# [WHAT THIS TASK INVOLVES]
Put the lines of every record below into a numbered list, leaving out blank lines.

— Begin EXTRACTED ENTRIES —

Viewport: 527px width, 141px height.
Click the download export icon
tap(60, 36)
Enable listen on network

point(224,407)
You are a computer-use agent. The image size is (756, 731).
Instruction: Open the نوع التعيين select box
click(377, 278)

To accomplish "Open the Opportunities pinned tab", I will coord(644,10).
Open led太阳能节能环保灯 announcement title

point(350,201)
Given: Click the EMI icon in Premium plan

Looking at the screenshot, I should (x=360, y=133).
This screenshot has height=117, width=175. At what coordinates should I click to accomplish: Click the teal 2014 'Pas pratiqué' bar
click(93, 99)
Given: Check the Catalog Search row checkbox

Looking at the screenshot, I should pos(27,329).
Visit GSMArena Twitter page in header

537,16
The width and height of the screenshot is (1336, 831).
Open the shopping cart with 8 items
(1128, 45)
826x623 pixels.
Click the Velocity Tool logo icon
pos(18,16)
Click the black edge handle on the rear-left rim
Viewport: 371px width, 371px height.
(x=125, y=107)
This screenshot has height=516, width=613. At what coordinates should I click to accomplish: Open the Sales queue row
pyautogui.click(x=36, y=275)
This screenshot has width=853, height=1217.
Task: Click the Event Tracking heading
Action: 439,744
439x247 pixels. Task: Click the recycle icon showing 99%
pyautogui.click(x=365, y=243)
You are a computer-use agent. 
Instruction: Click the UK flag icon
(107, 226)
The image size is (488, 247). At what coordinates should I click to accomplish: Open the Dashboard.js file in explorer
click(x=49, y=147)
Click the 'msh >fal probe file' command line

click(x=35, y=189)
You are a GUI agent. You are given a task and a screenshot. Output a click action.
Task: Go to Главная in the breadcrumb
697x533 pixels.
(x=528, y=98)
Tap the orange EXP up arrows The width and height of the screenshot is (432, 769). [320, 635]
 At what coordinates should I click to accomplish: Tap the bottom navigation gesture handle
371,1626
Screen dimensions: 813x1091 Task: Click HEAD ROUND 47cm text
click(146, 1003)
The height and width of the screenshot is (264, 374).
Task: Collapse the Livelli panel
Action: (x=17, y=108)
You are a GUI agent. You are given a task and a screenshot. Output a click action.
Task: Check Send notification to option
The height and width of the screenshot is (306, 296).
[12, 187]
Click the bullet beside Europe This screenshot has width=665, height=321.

— End EXTRACTED ENTRIES —

# [THE SOLUTION]
1. Viewport: 527px width, 141px height.
2. Click the download export icon
3. tap(60, 36)
4. Enable listen on network
5. point(224,407)
6. You are a computer-use agent. The image size is (756, 731).
7. Instruction: Open the نوع التعيين select box
8. click(377, 278)
9. To accomplish "Open the Opportunities pinned tab", I will coord(644,10).
10. Open led太阳能节能环保灯 announcement title
11. point(350,201)
12. Given: Click the EMI icon in Premium plan
13. Looking at the screenshot, I should (x=360, y=133).
14. This screenshot has height=117, width=175. At what coordinates should I click to accomplish: Click the teal 2014 'Pas pratiqué' bar
15. click(93, 99)
16. Given: Check the Catalog Search row checkbox
17. Looking at the screenshot, I should pos(27,329).
18. Visit GSMArena Twitter page in header
19. 537,16
20. The width and height of the screenshot is (1336, 831).
21. Open the shopping cart with 8 items
22. (1128, 45)
23. 826x623 pixels.
24. Click the Velocity Tool logo icon
25. pos(18,16)
26. Click the black edge handle on the rear-left rim
27. Viewport: 371px width, 371px height.
28. (x=125, y=107)
29. This screenshot has height=516, width=613. At what coordinates should I click to accomplish: Open the Sales queue row
30. pyautogui.click(x=36, y=275)
31. This screenshot has width=853, height=1217.
32. Task: Click the Event Tracking heading
33. Action: 439,744
34. 439x247 pixels. Task: Click the recycle icon showing 99%
35. pyautogui.click(x=365, y=243)
36. You are a computer-use agent. 
37. Instruction: Click the UK flag icon
38. (107, 226)
39. The image size is (488, 247). At what coordinates should I click to accomplish: Open the Dashboard.js file in explorer
40. click(x=49, y=147)
41. Click the 'msh >fal probe file' command line
42. click(x=35, y=189)
43. You are a GUI agent. You are given a task and a screenshot. Output a click action.
44. Task: Go to Главная in the breadcrumb
45. 697x533 pixels.
46. (x=528, y=98)
47. Tap the orange EXP up arrows The width and height of the screenshot is (432, 769). [320, 635]
48.  At what coordinates should I click to accomplish: Tap the bottom navigation gesture handle
49. 371,1626
50. Screen dimensions: 813x1091 Task: Click HEAD ROUND 47cm text
51. click(146, 1003)
52. The height and width of the screenshot is (264, 374).
53. Task: Collapse the Livelli panel
54. Action: (x=17, y=108)
55. You are a GUI agent. You are given a task and a screenshot. Output a click action.
56. Task: Check Send notification to option
57. The height and width of the screenshot is (306, 296).
58. [12, 187]
59. Click the bullet beside Europe This screenshot has width=665, height=321.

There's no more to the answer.